● EXCERPTED PASSAGE
*-*-*

# New to the Regiment



## lewwallace (Mar 4, 2015)

Early, post July 1868 marked Webley. Pre-RIC, No 1, 1st pattern. Foliate engraved, double action in 442cf. Retailer marked John Rigby, Dublin. The #112 is a mystery as sn's were on left frame. Will remain so till I can get grips off and look for markings under them. Might be difficult because they'er extremely stuck and break these and there's no after market replacements!!!


----------



## Steve M1911A1 (Feb 6, 2008)

1. Perhaps the "112" is a copper's personal number, for instance "PC 112" – Police Constable #112. (Or it was a senior officer's PC number at one time.)
2. Suppose you carefully introduced just a little Kroil (or other break-loose oil) between each grip and the frame? Let it sit for a while, and then use a thin knife blade (X-Acto #11?) to pry very gently between grip panel and frame.

What do you think?


----------



## lewwallace (Mar 4, 2015)

Steve M1911A1 said:


> 1. Perhaps the "112" is a copper's personal number, for instance "PC 112" - Police Constable #112. (Or it was a senior officer's PC number at one time.)

*-*-*

● DATASET EXTRACT
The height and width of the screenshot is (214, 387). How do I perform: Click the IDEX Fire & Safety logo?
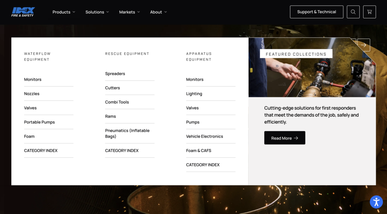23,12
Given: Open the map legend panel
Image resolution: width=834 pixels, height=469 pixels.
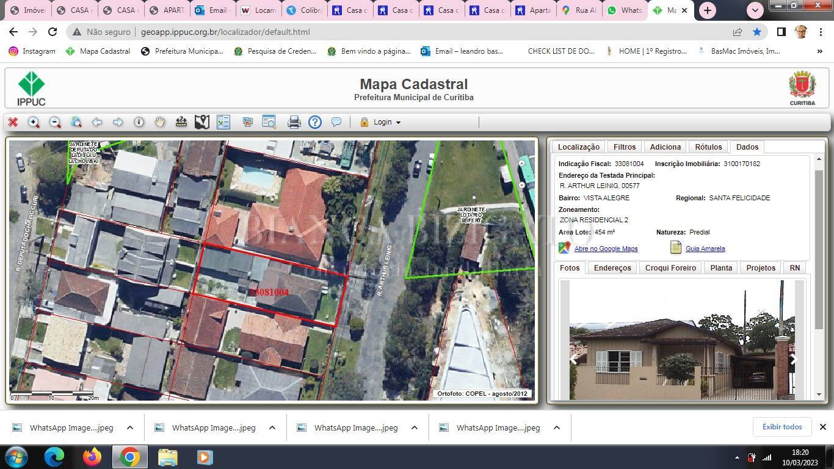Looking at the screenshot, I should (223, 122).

*-*-*

● YOUR TASK
Transcribe the part of the Webley forum thread above starting with "# New to the" and going on through "(Feb 6, 2008)".

● EXERCISE ANSWER
# New to the Regiment



## lewwallace (Mar 4, 2015)

Early, post July 1868 marked Webley. Pre-RIC, No 1, 1st pattern. Foliate engraved, double action in 442cf. Retailer marked John Rigby, Dublin. The #112 is a mystery as sn's were on left frame. Will remain so till I can get grips off and look for markings under them. Might be difficult because they'er extremely stuck and break these and there's no after market replacements!!!


----------



## Steve M1911A1 (Feb 6, 2008)